Possibility of SARS-CoV-2 being sexually transmitted

Though SARS-CoV-2 has been detected in the semen of people who have or are recovering from the virus [40], there is currently no evidence that the SARS-CoV-2 virus is transmitted through semen or vaginal fluids. In a systematic review, Tur-Kaspa et al. have reported that SARS-CoV-2 infection is not a sexually transmitted disease (STD) [22, 41]. But, according to the information from MayoClinic, the Centers for Disease Control and Prevention has recommended to resume your normal activities (including sexual contact) following complete vaccination.

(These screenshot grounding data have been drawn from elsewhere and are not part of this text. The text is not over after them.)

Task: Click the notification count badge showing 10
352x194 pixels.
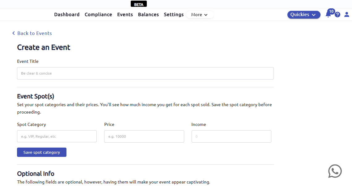Action: point(331,11)
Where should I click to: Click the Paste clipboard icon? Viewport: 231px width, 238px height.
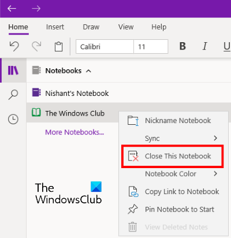tap(58, 47)
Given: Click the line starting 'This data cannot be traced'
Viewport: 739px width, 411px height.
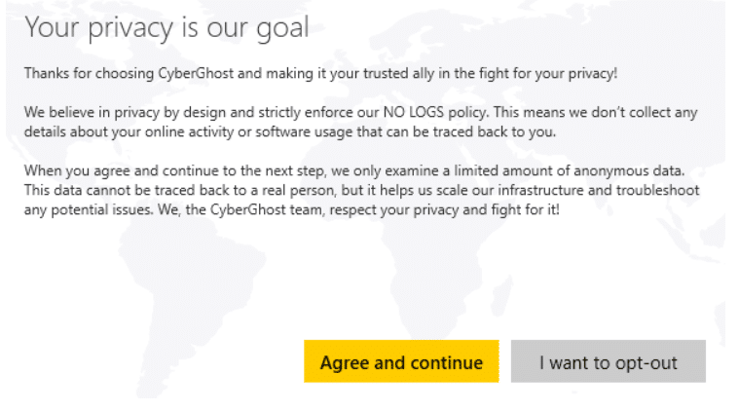Looking at the screenshot, I should pyautogui.click(x=361, y=191).
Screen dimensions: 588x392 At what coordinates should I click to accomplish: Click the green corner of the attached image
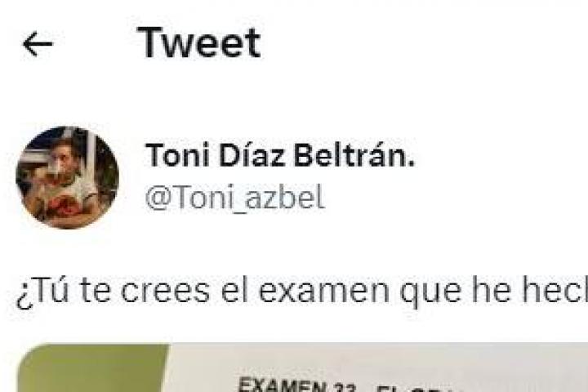pos(94,368)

They have also recommended to avoid sexual contact with anybody who does not live in the same family if the persons are not fully vaccinated [42]. However, as discussed earlier, there was evidence of SARS-CoV-2 infection with testis [40] that may attribute to disruption of blood-testis barrier leading to subsequent infection and inflammation [10, 43]. Given the presence of SARS-CoV-2 in several biological fluids, most prominently in the respiratory droplets, mucus, saliva, and feces, and the transmissibility of the virus within approximately 6 ft distance, physical sexual intimacy presents a high-risk scenario for viral transmission, particularly for non-monogamous partners who do not live with one another. Thus, further research is needed to determine if the COVID-19 virus could be transmitted sexually.

Conclusion

Most of the reports on SAR-CoV-2 infection in men recovering in different phases of COVID-19 have denied the presence of the virus in the seminal plasma. Moreover, the studies pertaining to SARS-CoV-2 and semen infectivity mostly have small volume of sample size and no long-term follow-up. Therefore, further studies are required to investigate the detailed information about SARS-CoV-2 infectivity, pathogenesis, and its transmission to comprehend the implication in both clinical and epidemiology. Since there is possibility of semen contamination and impaired fertility parameters via SARS-CoV-2 infection, it is still advised as a major precaution for men who are recovering from COVID-19, to undergo a semen analysis test to confirm whether their fertility status has been affected by the illness or not. Moreover, the pandemic-enforced suspension of fertility laboratories may impact certain cohorts of population suffering from subfertility who may develop irreversible infertility and are therefore in emergency need to preserve sperms or undergo assisted reproduction. Thus, out of all the uncertainties, this global pandemic turns out to be a testing time specifically for the fertility clinics to review their current practices in order to resume the fertility services and share their own perspectives with other professionals.